Start of Data extract

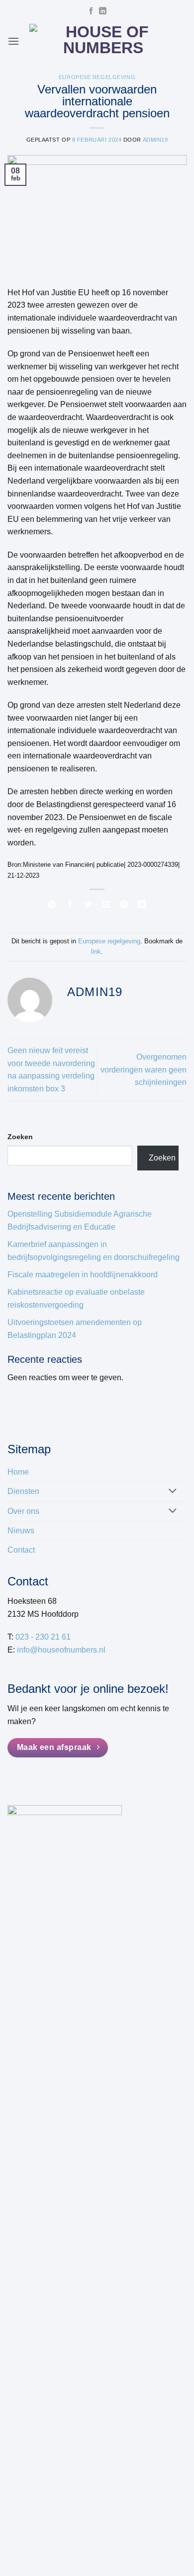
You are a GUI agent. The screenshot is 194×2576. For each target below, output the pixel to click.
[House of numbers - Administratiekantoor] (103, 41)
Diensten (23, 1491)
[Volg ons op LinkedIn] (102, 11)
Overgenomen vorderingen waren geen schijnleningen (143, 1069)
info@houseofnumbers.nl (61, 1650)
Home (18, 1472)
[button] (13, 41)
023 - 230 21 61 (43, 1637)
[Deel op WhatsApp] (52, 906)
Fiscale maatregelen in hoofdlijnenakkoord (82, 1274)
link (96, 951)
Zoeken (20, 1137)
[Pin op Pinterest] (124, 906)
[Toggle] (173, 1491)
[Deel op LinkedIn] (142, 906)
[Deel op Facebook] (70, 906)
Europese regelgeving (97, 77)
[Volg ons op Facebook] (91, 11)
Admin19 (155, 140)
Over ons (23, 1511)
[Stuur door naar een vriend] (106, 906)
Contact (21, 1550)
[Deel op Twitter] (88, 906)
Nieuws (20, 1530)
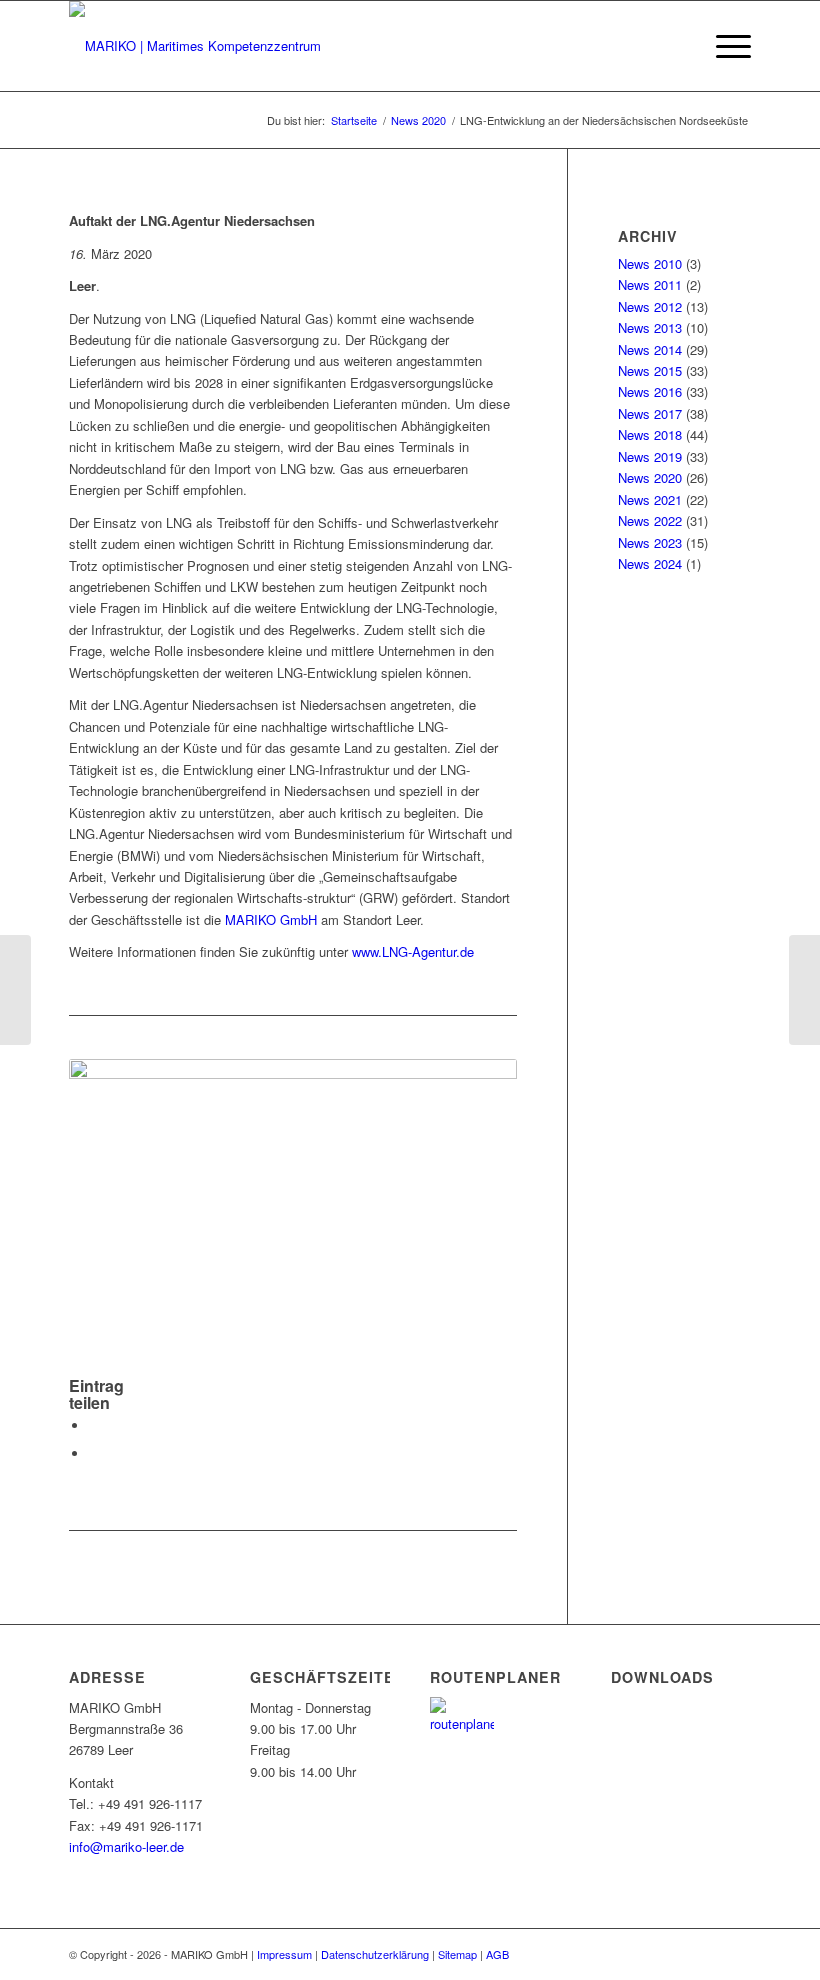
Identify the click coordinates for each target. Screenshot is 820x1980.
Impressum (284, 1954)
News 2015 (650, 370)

End of Data extract
Start of Data extract

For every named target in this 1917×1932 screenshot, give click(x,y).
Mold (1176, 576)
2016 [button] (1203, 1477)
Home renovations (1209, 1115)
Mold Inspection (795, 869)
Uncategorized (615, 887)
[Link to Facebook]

End of Data extract
Start of Data extract

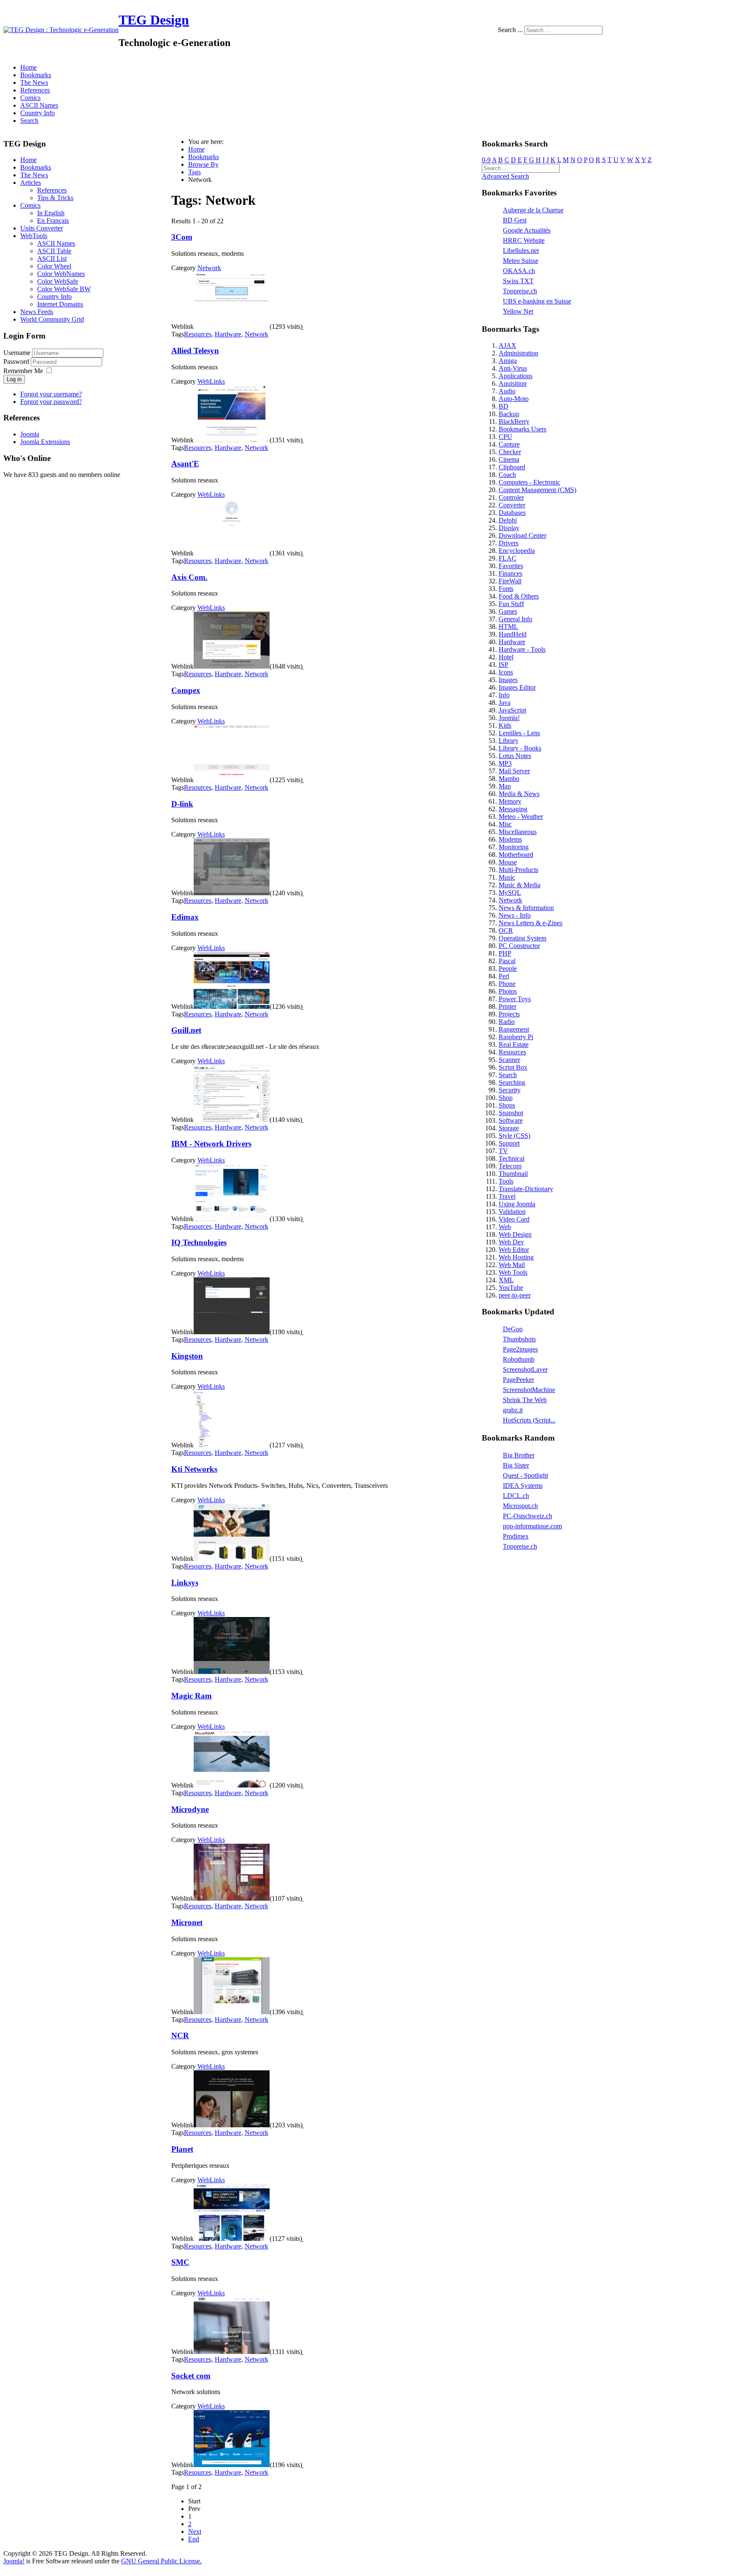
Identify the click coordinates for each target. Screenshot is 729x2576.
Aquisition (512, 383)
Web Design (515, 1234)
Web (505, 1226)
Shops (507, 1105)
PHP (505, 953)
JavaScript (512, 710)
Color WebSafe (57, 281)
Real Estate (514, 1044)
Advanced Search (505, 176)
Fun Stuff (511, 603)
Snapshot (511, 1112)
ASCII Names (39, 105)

End of Data extract

### Exercise instructions
Everything from the line containing "For every named" through the line containing "[Link to Facebook]" in the material above should be retyped exactly, both ends included, and nothing more.

### Solved exercise
For every named target in this 1917×1932 screenshot, give click(x,y).
Mold (1176, 576)
2016 [button] (1203, 1477)
Home renovations (1209, 1115)
Mold Inspection (795, 869)
Uncategorized (615, 887)
[Link to Facebook]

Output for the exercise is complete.